**What is expected**: Once you have found the line with "Mute the first Untitled Track" in the records below, retype it and every line after it to the end exactly, with no pictures and nothing more.

**Listed records**:
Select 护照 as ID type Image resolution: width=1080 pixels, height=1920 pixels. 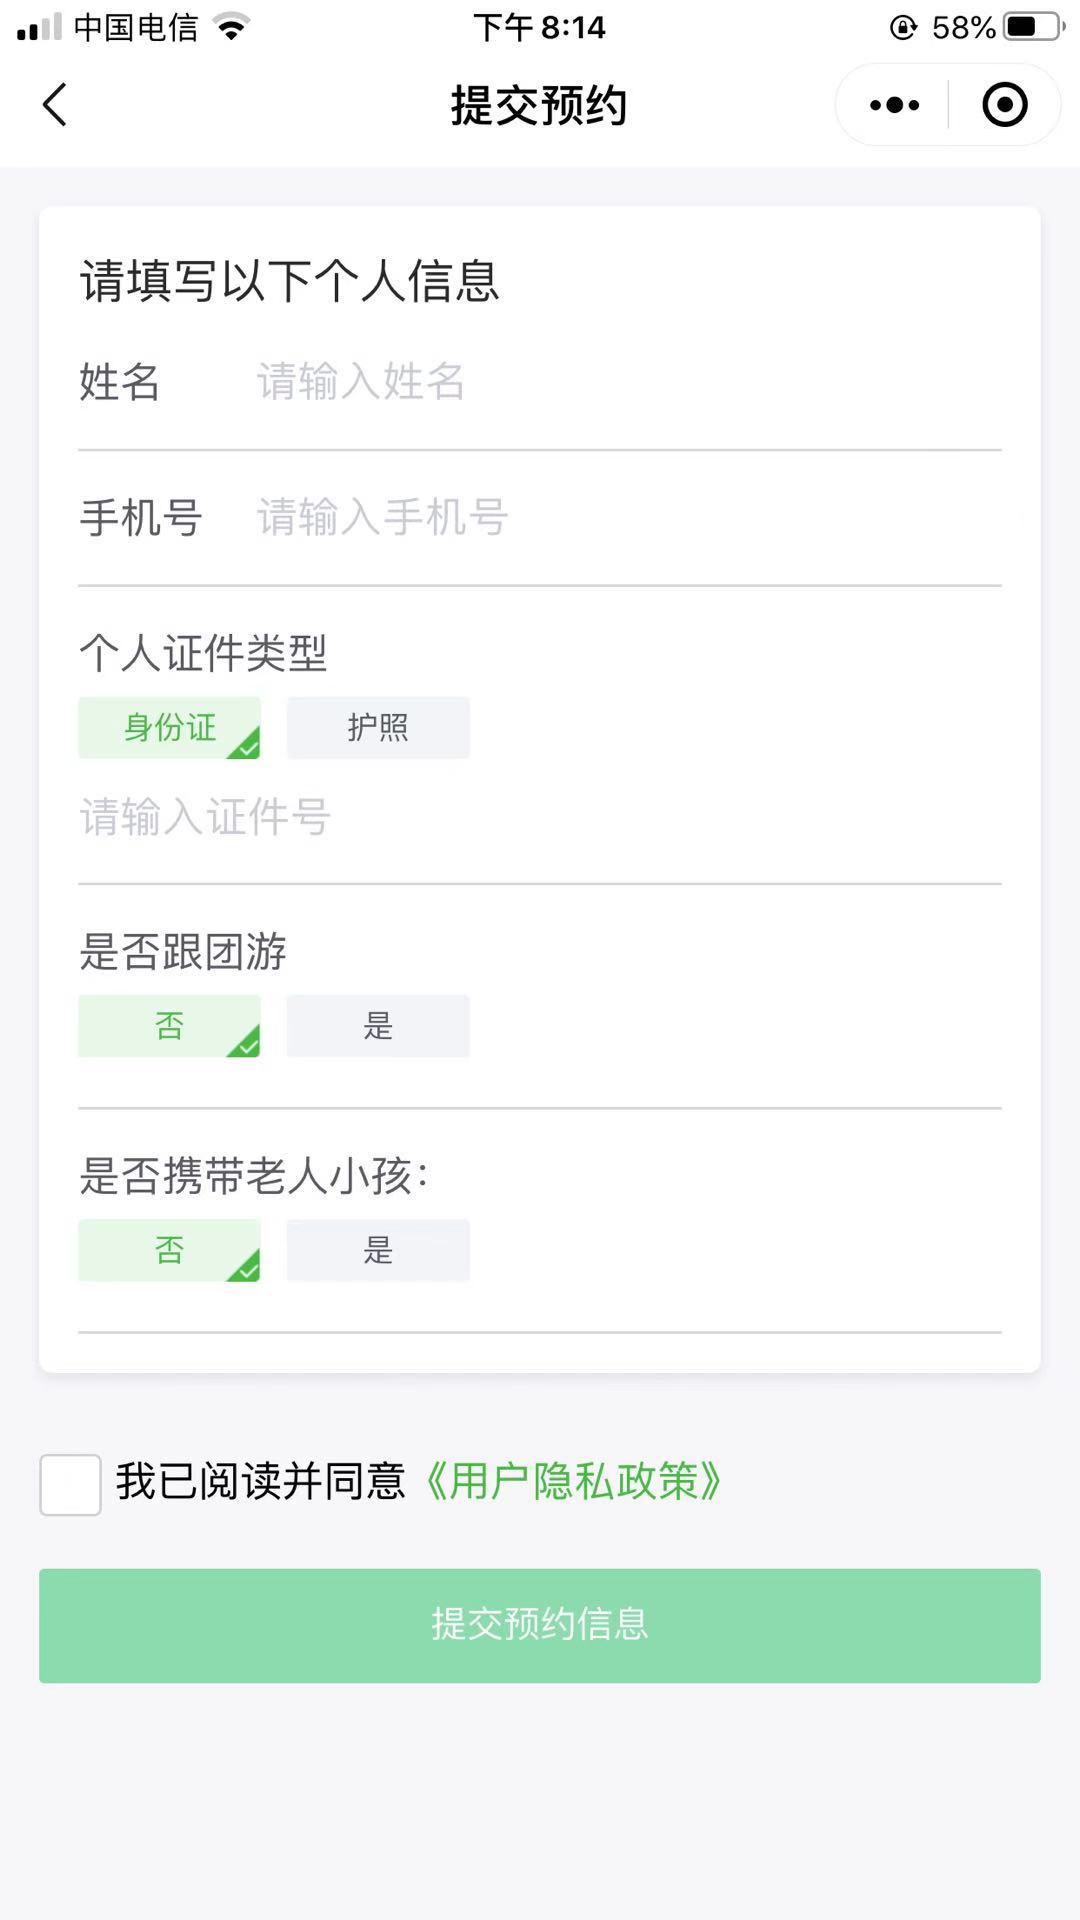click(x=378, y=727)
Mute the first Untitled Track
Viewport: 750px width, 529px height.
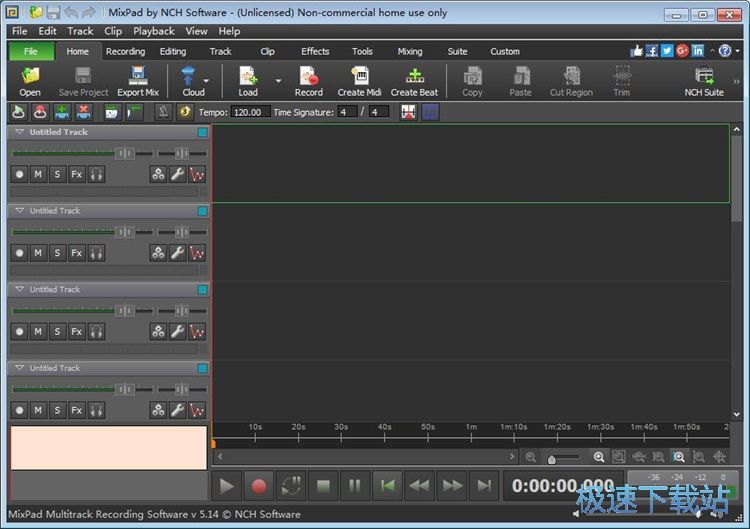[38, 174]
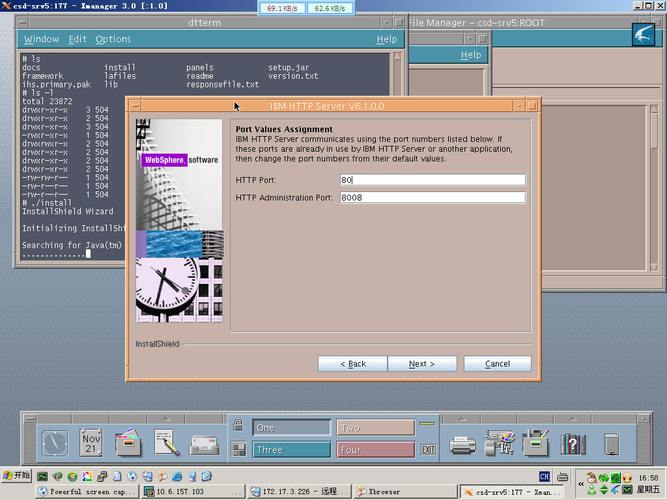This screenshot has height=500, width=667.
Task: Open the Printer icon in front panel
Action: point(462,441)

**Written solution**:
Mute the first Untitled Track
Viewport: 750px width, 529px height.
[38, 174]
This screenshot has height=500, width=667.
Task: Open the Printer icon in front panel
Action: point(462,441)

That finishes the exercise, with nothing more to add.